2. Con il secondo motivo, si denuncia violazione e/o falsa applicazione dell’art. 2697 c.c., e degli artt. 115 e 116 c.p.c., in relazione all’art. 360 c.p.c., comma 1, n. 3, per aver travisato la prova documentale, avendo trascurato che la delega era stata sottoscritta da un dirigente e non da un funzionario della carriera direttiva e che la delega non doveva essere allegata all’avviso di accertamento.

Ritenuto che:

1. Entrambi i motivi – la cui stretta ed intima connessione suggerisce l’esame congiunto – sono fondati.

1.1 Posto che non occorre che la delega sia allegata all’avviso di accertamento, ma è sufficiente che sia prodotta in giudizio (Cass., Sez. 6A-5, 16 dicembre 2016, n. 25983; Cass., Sez. 5″, 21 marzo 2018, n. 7027), la delega alla sottoscrizione dell’avviso di accertamento ad un funzionario diverso da quello istituzionalmente competente D.P.R. 29 settembre 1973, n. 600 ex art. 42, ha natura di delega di firma – e non di funzioni – poichè realizza un mero decentramento burocratico senza rilevanza esterna, restando l’atto firmato dal delegato imputabile all’organo delegante, con la conseguenza che, nell’ambito dell’organizzazione interna dell’ufficio, l’attuazione di detta delega di firma può avvenire anche mediante ordini di servizio, senza necessità di indicazione nominativa, essendo sufficiente l’individuazione della qualifica rivestita dall’impiegato delegato, la quale consente la successiva verifica della corrispondenza tra sottoscrittore e destinatario della delega stessa (tra le altre: Cass., Sez. 5, 19 aprile 2019, n. 11013; Cass., Sez. 6-5, 8 novembre 2019, n. 28850).
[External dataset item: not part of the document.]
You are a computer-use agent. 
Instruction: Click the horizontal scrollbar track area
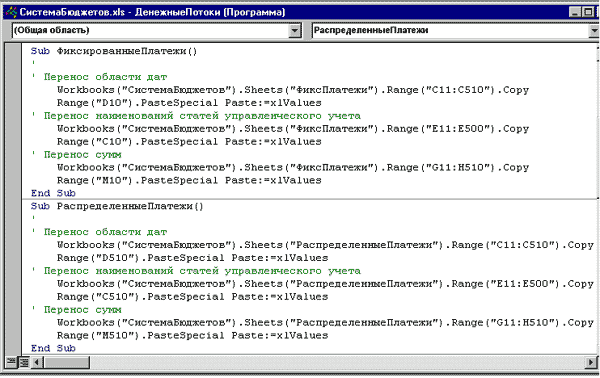click(x=338, y=362)
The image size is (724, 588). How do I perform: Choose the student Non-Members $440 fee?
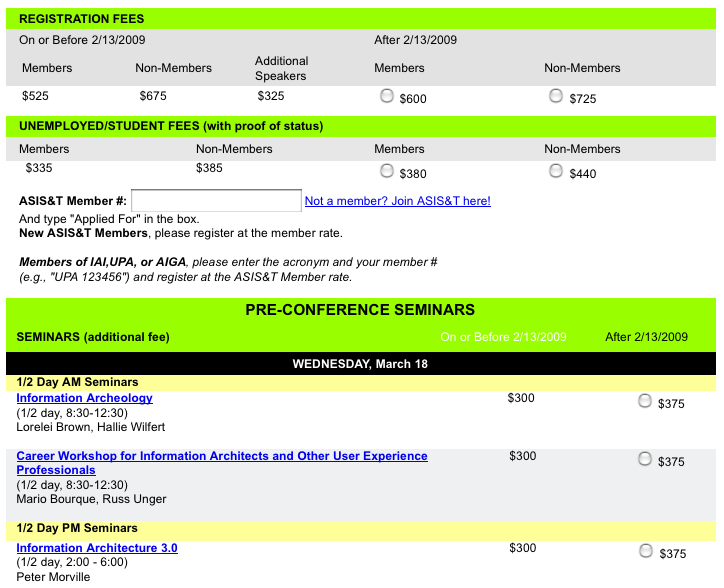(556, 171)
1.2 Nella specie, la Commissione Tributaria Regionale ha fatto malgoverno dei principi enunciati, avendo accolto l’appello del contribuente sull’erroneo presupposto che la delega non fosse stata prodotta in giudizio, nonostante che l’amministrazione finanziaria avesse documentato di aver prodotto sin dal giudizio di primo grado l’ordine di servizio sulla delega di firma.

1.3 In proposito, disattendendo l’eccezione della controricorrente sul punto, si deve osservare che non si tratta di errore revocatorio ex art. 395 c.p.c., n. 4, giacchè il giudice di appello non è incorso in un errore di percezione, che lo ha indotto a ritenere l’inesistenza nei fascicoli processuali (di parte o d’ufficio) di un documento incontestabilmente ivi inserito, bensì in un errore di valutazione, che lo ha condotto ad apprezzare l’inidoneità dell’ordine di servizio a provare il conferimento della delega di firma per la sottoscrizione dell’avviso di accertamento.
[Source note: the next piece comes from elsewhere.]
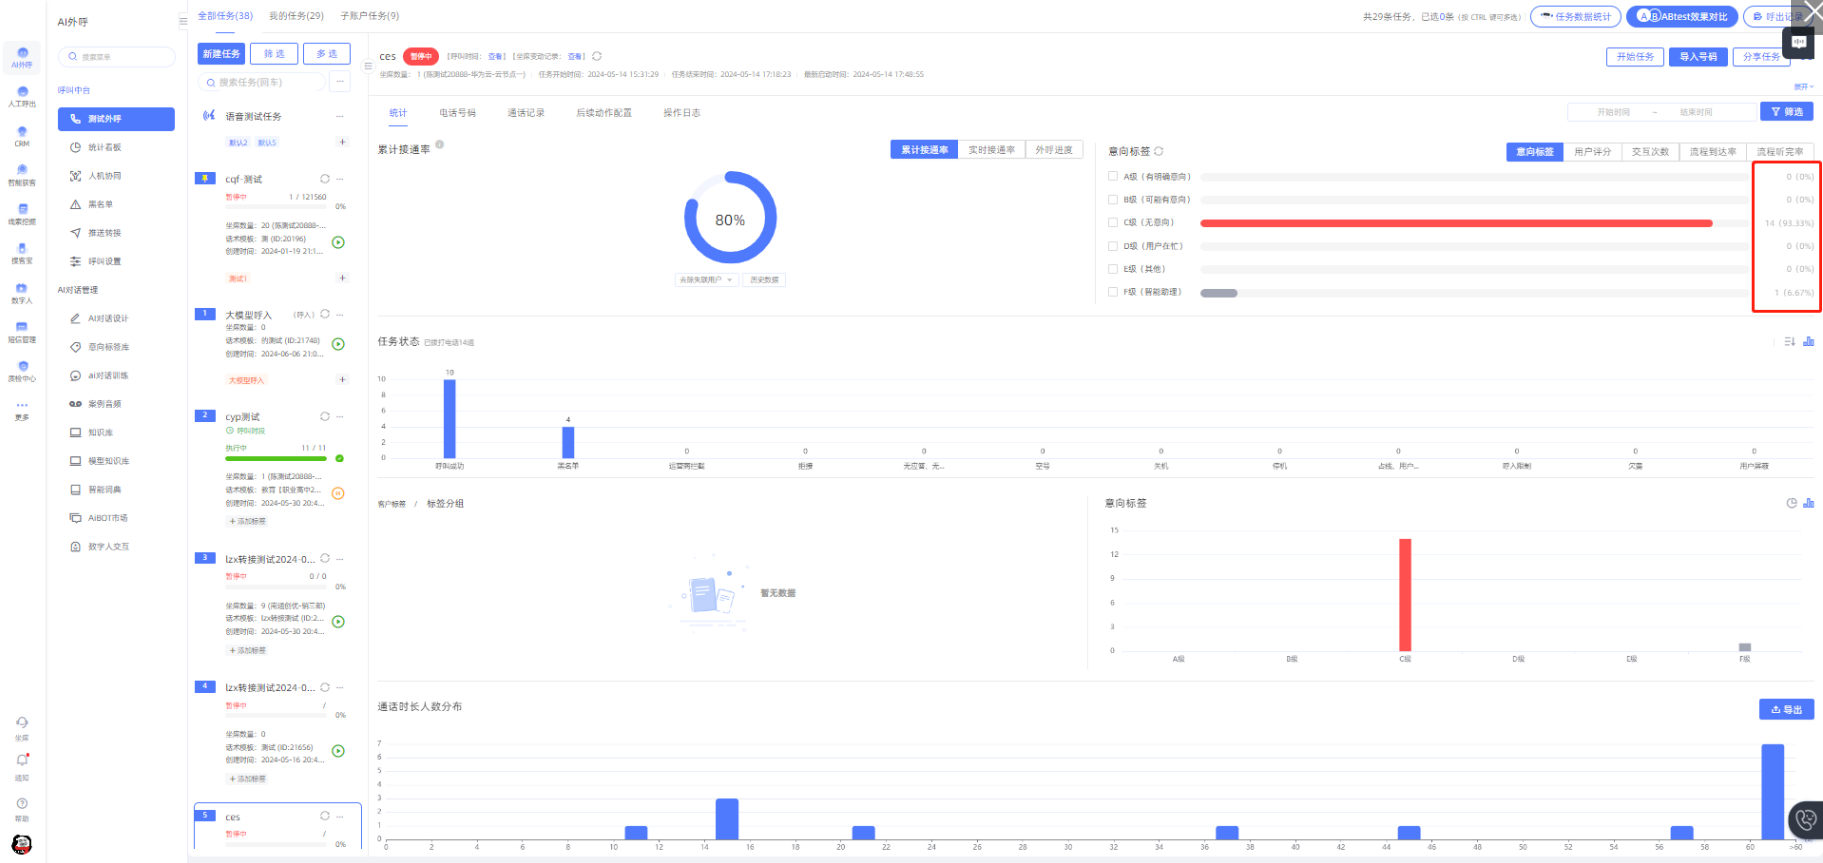Tick the C级（无意向）checkbox
This screenshot has height=863, width=1823.
(1113, 223)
Tanto si desume, sia pure implicitamente, dal testuale riferimento in motivazione alla nullità di una delega “in bianco”, che viene a configurarsi proprio in presenza di un atto organizzativo (come, per l’appunto, l’ordine di servizio) che può limitarsi a contenere il conferimento dei poteri di accertamento in relazione alla generica titolarità di una qualifica direttiva corrispondente ad una posizione apicale nella struttura periferica dell’amministrazione finanziaria, senza la specifica menzione della persona preposta pro tempore a tale carica.
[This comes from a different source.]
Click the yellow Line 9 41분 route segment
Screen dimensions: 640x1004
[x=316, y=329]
3. In conclusione, valutandosi la fondatezza dei motivi dedotti, il ricorso può essere accolto e la sentenza impugnata deve essere cassata con rinvio per nuovo esame alla Commissione Tributaria Regionale dell’Emilia Romagna, in diversa composizione, anche per le spese del giudizio di legittimità.

PQM

La Corte accoglie il ricorso, cassa la sentenza impugnata e rinvia alla Commissione Tributaria Regionale dell’Emilia Romagna, in diversa composizione, anche per le spese del giudizio di legittimità.

Così deciso in Roma, nell’adunanza camerale effettuata da remoto, il 24 febbraio 2021.